Réunis autour d’un comité stratégique installé ce 20 février, la préfecture, la Région Occitanie, des élus locaux et des acteurs économiques affichent leur ambition : faire de Golfech l’un des sites retenus pour accueillir deux réacteurs nucléaires de nouvelle génération.
Ils sont « pleinement mobilisés pour porter une candidature ambitieuse ». La préfecture, la Région Occitanie, des élus locaux et des acteurs économiques et industriels du territoire se sont réunis ce vendredi 20 février. Et ce, pour installer « le premier comité stratégique d’appui et d’accompagnement de la candidature de Golfech à l’accueil d’une paire d’EPR2 ». Pour rappel, la centrale nucléaire souhaite accueillir deux réacteurs de nouvelle génération. Mais elle doit, pour cela, faire partie des quatre sites retenus par le président de la République dans le cadre du programme EPR2.

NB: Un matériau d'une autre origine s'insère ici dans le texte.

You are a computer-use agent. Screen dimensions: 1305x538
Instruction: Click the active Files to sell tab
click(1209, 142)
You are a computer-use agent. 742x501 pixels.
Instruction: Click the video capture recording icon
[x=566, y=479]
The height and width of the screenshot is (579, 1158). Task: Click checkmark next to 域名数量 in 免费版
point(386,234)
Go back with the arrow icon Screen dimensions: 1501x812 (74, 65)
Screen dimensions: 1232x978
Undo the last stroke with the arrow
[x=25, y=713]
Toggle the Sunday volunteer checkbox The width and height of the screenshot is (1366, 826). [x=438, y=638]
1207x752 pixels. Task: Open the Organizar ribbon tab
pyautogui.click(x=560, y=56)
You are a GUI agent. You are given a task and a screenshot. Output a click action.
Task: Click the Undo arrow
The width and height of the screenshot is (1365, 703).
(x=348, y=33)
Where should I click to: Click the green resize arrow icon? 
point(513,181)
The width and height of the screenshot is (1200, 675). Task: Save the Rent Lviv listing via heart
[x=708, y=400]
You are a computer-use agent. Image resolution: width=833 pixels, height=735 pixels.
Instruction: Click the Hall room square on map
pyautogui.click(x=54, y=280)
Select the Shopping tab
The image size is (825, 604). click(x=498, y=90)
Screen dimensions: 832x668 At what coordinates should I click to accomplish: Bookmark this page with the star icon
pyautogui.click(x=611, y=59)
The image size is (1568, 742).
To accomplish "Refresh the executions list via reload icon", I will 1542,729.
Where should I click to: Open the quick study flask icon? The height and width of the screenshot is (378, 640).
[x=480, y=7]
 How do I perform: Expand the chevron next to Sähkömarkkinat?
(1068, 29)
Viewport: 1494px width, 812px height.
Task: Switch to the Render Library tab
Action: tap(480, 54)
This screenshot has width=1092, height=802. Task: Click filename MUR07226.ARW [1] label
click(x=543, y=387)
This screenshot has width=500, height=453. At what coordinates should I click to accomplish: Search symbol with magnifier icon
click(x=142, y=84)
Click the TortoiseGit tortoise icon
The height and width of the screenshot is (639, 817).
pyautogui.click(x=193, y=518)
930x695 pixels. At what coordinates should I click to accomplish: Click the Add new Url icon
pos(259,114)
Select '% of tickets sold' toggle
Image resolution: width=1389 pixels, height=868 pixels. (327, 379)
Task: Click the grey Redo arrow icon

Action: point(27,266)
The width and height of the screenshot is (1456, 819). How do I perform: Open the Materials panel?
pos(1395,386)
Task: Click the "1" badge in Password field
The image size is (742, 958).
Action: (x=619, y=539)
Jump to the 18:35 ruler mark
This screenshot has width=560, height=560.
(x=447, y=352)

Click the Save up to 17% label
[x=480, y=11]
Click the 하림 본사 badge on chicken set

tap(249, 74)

Les « atouts » du site de Golfech
« Ce comité stratégique a pour vocation d’assurer une gouvernance resserrée, une coordination étroite entre services de l’État, Région, Départements, intercommunalités et acteurs socio économiques, à la poursuite d’un objectif clair : démontrer la capacité collective du territoire à anticiper l’ensemble des dimensions du projet – industrielles, foncières, environnementales, sociales et économiques – et à être pleinement prêt si la candidature de Golfech était retenue », écrivent-ils dans un communiqué commun. Et, selon eux, « le site de Golfech bénéficie d’atouts reconnus ».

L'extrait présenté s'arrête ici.